__Short problem__: Copy word for word the part of the listing that starts with the line containing "Image resolution: width=1829" and ends with the line containing "will click(1026, 265).".

__Data records__:
►
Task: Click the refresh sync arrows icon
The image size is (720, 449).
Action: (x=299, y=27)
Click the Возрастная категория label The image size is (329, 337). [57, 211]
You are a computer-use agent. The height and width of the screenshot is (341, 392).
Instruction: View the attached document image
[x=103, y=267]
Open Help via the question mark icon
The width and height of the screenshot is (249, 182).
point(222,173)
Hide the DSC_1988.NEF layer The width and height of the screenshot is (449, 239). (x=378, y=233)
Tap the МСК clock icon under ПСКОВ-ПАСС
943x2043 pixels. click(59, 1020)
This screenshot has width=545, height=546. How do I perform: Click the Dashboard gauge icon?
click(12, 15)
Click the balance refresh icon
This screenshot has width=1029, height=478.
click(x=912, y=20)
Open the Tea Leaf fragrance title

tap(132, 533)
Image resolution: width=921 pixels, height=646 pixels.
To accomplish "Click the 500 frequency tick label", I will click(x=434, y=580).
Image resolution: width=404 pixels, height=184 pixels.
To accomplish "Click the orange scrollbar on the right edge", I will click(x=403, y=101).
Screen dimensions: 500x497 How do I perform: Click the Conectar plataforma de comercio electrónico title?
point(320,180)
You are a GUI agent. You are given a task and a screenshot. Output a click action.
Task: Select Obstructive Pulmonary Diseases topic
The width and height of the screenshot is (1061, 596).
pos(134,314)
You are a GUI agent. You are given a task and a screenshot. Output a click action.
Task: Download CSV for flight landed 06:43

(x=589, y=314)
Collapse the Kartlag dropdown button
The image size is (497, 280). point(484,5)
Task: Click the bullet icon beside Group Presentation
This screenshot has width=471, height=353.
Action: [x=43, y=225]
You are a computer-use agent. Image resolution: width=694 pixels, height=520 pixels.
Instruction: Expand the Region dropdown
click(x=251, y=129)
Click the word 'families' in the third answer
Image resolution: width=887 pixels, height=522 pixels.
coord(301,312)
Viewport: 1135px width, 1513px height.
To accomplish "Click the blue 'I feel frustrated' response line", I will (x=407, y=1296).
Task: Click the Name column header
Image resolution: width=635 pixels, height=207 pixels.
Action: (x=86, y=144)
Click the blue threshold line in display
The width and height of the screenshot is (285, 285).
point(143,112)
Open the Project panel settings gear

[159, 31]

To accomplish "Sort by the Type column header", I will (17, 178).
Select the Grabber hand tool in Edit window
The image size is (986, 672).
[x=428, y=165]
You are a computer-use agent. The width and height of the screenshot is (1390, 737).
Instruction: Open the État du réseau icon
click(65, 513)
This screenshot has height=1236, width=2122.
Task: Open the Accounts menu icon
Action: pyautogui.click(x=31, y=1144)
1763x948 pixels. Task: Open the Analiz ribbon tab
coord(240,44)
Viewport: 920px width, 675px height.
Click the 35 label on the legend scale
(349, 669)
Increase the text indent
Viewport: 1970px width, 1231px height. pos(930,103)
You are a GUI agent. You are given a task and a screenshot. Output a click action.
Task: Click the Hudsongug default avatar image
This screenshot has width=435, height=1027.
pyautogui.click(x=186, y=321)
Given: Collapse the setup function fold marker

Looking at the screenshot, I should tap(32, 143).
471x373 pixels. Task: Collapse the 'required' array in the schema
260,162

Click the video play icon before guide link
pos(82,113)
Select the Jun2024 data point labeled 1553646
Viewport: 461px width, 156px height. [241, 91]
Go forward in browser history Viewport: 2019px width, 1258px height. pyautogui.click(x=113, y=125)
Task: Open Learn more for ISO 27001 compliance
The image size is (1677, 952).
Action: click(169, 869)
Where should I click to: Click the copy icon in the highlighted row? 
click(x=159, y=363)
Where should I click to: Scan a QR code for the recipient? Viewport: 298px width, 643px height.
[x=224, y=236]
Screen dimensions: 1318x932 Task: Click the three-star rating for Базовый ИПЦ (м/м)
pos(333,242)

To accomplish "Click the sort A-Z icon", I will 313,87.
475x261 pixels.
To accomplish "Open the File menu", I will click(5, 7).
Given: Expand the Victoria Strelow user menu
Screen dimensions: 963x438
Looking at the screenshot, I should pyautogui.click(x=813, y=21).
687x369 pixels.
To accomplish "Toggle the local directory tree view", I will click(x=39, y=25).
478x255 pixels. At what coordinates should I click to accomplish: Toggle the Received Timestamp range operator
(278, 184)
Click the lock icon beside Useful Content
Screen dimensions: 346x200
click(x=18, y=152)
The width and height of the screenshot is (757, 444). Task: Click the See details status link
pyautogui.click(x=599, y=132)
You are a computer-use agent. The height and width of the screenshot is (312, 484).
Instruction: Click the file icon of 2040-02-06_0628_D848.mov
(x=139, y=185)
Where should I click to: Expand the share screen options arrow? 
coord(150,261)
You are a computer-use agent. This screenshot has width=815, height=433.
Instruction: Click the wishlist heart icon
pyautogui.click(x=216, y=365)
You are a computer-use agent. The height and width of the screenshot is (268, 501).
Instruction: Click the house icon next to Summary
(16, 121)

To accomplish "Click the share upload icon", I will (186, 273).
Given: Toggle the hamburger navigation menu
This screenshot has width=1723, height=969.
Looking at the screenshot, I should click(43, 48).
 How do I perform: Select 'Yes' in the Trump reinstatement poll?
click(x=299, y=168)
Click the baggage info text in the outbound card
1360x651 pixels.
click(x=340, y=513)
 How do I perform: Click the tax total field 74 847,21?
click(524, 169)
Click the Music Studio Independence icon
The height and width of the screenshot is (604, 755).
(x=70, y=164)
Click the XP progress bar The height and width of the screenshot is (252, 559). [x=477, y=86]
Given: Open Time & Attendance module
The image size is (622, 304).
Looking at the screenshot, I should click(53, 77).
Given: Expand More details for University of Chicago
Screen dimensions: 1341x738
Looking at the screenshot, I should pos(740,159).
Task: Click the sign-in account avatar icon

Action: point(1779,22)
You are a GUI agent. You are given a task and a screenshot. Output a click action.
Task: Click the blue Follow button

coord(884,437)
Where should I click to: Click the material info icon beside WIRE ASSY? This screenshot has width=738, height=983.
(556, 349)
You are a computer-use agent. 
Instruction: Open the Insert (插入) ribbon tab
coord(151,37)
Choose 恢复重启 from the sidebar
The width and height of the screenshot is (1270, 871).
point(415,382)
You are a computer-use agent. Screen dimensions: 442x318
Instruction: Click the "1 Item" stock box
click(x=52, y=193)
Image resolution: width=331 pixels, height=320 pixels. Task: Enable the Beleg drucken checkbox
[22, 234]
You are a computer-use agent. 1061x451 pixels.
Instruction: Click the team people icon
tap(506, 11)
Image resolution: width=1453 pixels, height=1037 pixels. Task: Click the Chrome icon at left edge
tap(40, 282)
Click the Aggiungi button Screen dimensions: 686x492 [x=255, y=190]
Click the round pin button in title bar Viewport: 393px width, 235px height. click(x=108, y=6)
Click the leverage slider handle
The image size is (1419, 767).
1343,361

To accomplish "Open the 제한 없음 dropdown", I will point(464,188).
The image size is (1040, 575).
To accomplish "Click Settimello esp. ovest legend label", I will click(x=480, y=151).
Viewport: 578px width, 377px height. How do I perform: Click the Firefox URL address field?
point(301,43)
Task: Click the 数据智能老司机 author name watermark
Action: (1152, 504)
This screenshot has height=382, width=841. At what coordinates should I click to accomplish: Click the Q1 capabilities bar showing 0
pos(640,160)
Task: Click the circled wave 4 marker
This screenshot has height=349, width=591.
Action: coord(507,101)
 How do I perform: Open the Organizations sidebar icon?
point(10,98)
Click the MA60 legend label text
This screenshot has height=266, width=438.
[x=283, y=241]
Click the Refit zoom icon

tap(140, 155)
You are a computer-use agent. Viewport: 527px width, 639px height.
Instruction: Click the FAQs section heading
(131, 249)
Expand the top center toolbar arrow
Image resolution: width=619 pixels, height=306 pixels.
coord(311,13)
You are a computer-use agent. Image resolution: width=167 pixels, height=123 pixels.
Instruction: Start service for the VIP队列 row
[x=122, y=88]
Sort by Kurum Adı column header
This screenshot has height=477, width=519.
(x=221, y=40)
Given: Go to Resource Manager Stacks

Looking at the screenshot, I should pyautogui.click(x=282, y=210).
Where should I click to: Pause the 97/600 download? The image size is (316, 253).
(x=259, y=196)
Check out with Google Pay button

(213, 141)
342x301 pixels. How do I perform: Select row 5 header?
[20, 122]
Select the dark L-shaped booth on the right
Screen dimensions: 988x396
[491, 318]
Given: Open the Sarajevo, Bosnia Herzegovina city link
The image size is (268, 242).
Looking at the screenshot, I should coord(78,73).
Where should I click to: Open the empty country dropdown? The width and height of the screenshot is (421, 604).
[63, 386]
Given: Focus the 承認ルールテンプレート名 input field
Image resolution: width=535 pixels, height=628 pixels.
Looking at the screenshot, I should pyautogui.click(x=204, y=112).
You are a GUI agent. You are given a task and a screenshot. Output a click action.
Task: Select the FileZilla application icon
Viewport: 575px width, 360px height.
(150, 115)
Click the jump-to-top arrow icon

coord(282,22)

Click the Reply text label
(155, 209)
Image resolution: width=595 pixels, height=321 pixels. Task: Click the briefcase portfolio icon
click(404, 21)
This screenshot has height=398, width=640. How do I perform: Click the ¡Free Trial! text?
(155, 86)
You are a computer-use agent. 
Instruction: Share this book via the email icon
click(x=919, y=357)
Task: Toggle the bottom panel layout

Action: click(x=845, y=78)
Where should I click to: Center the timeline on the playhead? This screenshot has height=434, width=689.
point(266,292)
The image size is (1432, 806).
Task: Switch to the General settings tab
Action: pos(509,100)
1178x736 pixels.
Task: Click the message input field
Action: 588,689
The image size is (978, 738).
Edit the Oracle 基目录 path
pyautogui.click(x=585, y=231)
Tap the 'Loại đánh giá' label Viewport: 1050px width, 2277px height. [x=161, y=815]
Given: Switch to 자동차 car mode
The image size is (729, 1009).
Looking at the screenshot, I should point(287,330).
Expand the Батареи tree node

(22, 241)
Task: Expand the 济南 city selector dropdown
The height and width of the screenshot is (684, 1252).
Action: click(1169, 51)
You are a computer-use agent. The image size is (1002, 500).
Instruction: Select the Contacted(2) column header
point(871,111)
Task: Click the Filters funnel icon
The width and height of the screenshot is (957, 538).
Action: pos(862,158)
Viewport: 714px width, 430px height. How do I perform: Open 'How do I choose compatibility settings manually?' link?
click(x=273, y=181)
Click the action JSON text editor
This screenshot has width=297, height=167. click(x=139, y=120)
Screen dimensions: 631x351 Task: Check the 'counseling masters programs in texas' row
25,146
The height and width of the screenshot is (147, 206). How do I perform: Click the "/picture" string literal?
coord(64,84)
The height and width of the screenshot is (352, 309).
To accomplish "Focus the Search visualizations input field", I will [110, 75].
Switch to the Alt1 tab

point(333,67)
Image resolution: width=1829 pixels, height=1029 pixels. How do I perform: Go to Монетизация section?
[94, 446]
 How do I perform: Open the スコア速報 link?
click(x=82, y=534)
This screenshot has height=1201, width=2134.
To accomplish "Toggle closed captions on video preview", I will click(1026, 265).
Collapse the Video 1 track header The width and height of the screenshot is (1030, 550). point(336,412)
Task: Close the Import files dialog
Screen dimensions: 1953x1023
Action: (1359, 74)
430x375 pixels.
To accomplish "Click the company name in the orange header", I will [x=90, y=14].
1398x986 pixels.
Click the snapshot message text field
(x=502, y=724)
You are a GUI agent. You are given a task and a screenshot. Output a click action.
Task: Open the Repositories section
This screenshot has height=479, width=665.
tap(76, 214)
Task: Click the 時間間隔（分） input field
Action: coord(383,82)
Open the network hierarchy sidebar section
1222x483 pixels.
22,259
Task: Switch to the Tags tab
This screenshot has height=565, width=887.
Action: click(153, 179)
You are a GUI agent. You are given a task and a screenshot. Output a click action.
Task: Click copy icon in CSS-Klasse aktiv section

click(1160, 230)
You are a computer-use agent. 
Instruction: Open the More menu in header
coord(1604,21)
◄
__Complete output__:
Image resolution: width=1829 pixels, height=1029 pixels. How do I perform: Go to Монетизация section?
[94, 446]
 How do I perform: Open the スコア速報 link?
click(x=82, y=534)
This screenshot has height=1201, width=2134.
To accomplish "Toggle closed captions on video preview", I will click(1026, 265).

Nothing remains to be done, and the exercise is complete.